#### Extracted text ####

In one of my classes this semester, my professor handed us an advertisement and told us to “problematize” it—to point out any ethical flaws we might notice. The ad featured a white college student hugging two young black children, with a caption about “future leaders” and “a more just world.” A group of my classmates and I pointed out some of the problematic elements of the ad: the power dynamics of the white student and the black children, the implications of the words “leaders” and “just,” and the general notions of white saviorism, voluntourism and privilege that the ad reinforced.
As we were talking, one of the upperclassmen in the group casually mentioned that before taking the class, they never would have thought the ad was problematic. At first, I was shocked that they could make it that far into Duke without ever “problematizing” service. After all, Duke has instilled in me an awareness of issues of privilege, voluntourism and white savior complexes since I first arrived here. But then I realized the only reason I had ever been exposed to these concepts in the first place is because, on a whim, I signed up for a FOCUS cluster during my first semester where ethics of service was the centerpiece of the curriculum.
In that moment, it occurred to me how easy it can be to graduate Duke without ever needing to think critically about ethics, privilege and impact—and just how wrong that is.

####

** What this task involves **
Write the next part of the essay on learning to question the ethics of service at Duke, starting after its final sentence. The material after this essay isn't needed for anything here.

#### Study material ####

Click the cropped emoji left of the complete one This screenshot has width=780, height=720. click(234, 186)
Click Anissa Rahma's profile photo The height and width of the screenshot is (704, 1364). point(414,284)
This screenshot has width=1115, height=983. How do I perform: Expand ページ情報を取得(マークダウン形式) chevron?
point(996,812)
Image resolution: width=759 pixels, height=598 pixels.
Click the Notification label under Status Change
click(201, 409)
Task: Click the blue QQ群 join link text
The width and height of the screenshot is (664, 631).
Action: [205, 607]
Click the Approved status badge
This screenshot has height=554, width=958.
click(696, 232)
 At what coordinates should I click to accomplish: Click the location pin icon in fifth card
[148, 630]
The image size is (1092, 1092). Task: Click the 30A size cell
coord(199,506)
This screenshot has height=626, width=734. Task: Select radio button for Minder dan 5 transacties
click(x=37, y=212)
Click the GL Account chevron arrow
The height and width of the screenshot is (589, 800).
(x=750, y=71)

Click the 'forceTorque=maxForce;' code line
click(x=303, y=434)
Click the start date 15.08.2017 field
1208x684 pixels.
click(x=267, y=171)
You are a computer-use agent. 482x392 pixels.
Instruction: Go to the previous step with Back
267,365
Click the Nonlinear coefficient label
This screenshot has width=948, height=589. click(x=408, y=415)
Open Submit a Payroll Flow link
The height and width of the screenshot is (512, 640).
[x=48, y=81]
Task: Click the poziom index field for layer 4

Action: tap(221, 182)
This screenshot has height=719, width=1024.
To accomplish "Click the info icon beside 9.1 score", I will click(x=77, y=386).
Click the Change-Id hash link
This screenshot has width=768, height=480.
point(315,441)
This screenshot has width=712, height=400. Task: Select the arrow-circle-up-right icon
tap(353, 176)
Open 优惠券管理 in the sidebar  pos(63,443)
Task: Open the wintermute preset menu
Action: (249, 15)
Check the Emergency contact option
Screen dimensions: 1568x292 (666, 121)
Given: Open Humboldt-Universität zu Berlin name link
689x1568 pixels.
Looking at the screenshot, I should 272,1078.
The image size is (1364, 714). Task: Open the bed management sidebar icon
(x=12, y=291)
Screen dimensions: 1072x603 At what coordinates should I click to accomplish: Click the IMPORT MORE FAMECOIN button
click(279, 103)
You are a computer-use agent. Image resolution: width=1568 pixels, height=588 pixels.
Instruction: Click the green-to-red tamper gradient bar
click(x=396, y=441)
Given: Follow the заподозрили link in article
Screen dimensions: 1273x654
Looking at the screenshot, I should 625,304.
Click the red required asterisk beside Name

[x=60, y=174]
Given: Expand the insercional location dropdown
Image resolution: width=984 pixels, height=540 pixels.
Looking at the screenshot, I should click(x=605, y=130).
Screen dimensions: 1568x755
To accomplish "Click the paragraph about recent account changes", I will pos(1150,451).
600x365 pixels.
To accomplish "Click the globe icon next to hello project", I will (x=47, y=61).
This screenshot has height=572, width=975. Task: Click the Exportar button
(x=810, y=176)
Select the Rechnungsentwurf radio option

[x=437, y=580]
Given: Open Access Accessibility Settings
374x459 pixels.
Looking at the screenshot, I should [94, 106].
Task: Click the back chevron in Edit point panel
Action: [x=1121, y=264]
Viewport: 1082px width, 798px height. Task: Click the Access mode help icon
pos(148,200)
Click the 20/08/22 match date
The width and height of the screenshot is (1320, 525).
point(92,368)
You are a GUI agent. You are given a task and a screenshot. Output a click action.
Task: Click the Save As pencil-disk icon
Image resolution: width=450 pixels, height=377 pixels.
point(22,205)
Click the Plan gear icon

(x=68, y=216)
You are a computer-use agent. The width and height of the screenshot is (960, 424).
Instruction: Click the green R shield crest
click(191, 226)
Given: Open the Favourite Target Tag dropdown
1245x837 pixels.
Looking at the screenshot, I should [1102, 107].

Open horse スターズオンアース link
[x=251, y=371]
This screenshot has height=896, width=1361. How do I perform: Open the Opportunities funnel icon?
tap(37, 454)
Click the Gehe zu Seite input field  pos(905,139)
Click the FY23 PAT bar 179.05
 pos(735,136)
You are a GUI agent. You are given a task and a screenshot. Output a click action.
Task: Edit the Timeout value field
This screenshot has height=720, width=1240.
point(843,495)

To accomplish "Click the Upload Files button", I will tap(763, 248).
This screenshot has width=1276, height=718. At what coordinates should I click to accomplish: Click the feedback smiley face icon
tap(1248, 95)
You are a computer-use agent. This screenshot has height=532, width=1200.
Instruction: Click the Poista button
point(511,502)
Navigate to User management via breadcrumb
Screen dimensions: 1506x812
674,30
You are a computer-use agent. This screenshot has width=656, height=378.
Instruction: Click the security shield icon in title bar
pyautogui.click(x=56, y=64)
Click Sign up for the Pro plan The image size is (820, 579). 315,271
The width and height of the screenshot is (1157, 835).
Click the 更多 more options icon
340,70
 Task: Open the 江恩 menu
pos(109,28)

####

** Task output **
In my high school, topics like ethics and empathy were never a priority. I had never questioned service trips, analyzed current events in terms of the potential consequences they could have for different people and communities, or had any meaningful discussions about privilege. Until I was forced to confront those concepts in my college coursework, I didn’t even know that I was missing out on crucial conversations. And we are fortunate that there are many academic trajectories at Duke where critically examining ethical issues—or at least forcing students to look at the human experience from perspectives of their own—are an essential building block of the curriculum. I fell into one of those trajectories by chance, and it has given me a certain critical lens that I didn’t even know I needed.
But there are also many academic tracks at Duke that largely omit engaging with the human experience. All majors at Duke are rigorous and intellectually stimulating, but some—particularly those that are more quantitative—are not so focused on human impact. For Trinity students, a meager requirement of two courses with “Ethical Inquiry” codes attached to them might be the most they are forced to engage in such conversations. While Pratt students do have a social sciences and humanities requirement, the degree requirements guidelines do not mandate any courses specifically regarding ethics or service.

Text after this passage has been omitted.